> [TO DO] Produce exactly the lines starting at the one containing "Task: Click the Volume Control slider handle" and ending at the last line of the material, with nothing added.

> [EXTRACTED INFORMATION]
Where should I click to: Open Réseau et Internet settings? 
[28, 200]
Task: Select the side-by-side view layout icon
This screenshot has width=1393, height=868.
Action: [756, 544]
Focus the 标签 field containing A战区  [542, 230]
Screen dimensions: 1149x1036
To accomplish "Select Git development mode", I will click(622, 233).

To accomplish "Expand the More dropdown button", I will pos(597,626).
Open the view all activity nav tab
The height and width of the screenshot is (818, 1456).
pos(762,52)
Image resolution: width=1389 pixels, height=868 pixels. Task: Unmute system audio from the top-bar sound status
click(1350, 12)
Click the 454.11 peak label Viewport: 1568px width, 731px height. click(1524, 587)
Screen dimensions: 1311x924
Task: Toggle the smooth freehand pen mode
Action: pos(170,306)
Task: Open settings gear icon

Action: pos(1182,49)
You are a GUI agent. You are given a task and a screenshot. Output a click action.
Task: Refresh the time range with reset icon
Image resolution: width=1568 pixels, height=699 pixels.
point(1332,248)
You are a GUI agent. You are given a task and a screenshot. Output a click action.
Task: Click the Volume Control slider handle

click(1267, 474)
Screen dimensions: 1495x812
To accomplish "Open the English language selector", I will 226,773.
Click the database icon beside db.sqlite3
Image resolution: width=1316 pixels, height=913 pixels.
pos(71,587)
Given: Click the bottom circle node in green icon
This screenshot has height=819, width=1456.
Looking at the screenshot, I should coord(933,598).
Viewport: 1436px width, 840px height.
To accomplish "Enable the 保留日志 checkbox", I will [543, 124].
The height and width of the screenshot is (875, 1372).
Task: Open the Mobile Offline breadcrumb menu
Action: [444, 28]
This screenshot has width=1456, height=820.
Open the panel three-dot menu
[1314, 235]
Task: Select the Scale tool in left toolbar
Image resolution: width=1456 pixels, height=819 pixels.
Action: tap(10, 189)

> [RESULT]
Task: Click the Volume Control slider handle

click(1267, 474)
Screen dimensions: 1495x812
To accomplish "Open the English language selector", I will 226,773.
Click the database icon beside db.sqlite3
Image resolution: width=1316 pixels, height=913 pixels.
pos(71,587)
Given: Click the bottom circle node in green icon
This screenshot has height=819, width=1456.
Looking at the screenshot, I should coord(933,598).
Viewport: 1436px width, 840px height.
To accomplish "Enable the 保留日志 checkbox", I will [543, 124].
The height and width of the screenshot is (875, 1372).
Task: Open the Mobile Offline breadcrumb menu
Action: [444, 28]
This screenshot has width=1456, height=820.
Open the panel three-dot menu
[1314, 235]
Task: Select the Scale tool in left toolbar
Image resolution: width=1456 pixels, height=819 pixels.
Action: tap(10, 189)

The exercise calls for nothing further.